How To Differentiate, Execute And Win Against Your Competition

How To Differentiate for Core Customers
IT solution providers need to offer products and services that "Wow" their core customers – those 20 percent of clients that provide 80 percent of revenue. Consider making changes for your core customers only. As an example, Thean cited Southwest Airlines. Southwest has a unique model. It offers low fares that attract core customers -- people who might otherwise ride the bus.

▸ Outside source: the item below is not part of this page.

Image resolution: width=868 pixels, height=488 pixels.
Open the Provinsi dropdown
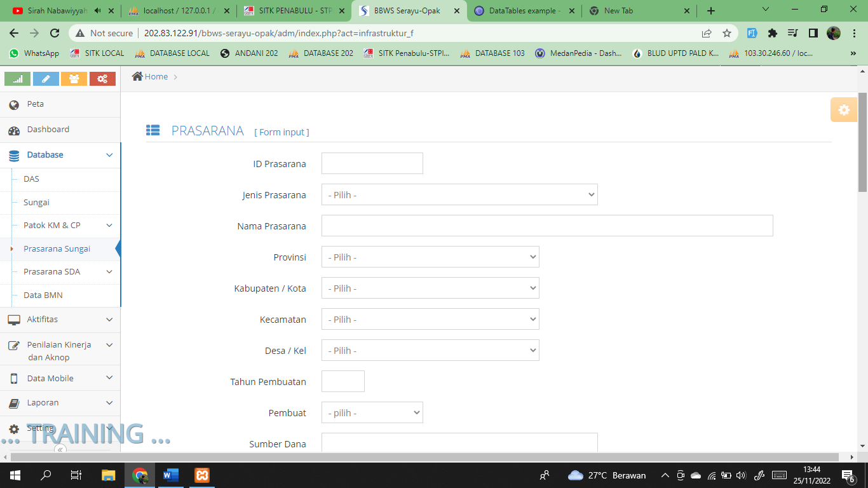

The catch is that in order to obtain a preferred seat, passengers must arrive early and wait on a line, just as they would at a bus depot. Potential customers who are chronically late and have hard and fast seating requirements would have their complaints about Southwest's procedures fall pretty much on deaf ears -- those people do not make up this airline's core customer base.

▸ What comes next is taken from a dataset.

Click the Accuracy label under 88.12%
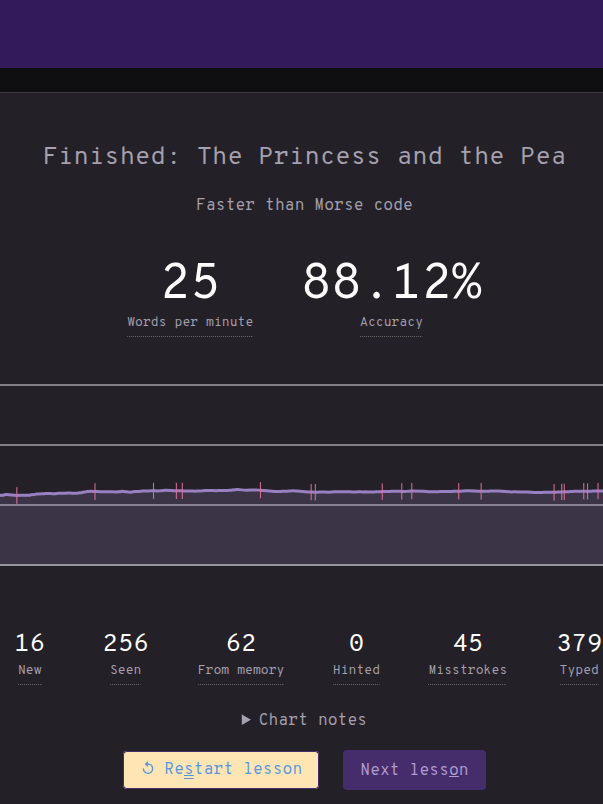(391, 322)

Identifying who exactly the core is, is crucial. "The core customer is a person, not a category," said Thean. Once the core is identified, focus on that group's needs, not wants. Needs are must haves; in a recession, a customer will pay for needs, not wants. It's similar to the difference between wanting vitamins but needing medicine, Thean explained. That's where brand promise comes in.

"At the tip of the iceberg is brand promise," he said, which includes marketing and sales. "Below the water line are activities and measuring. Brand promise is what everyone sees, but if you do a bad job fulfilling on your brand promise, you can lose your core customer. You don't want your brand promise to become just a tagline. Taglines don't differentiate you."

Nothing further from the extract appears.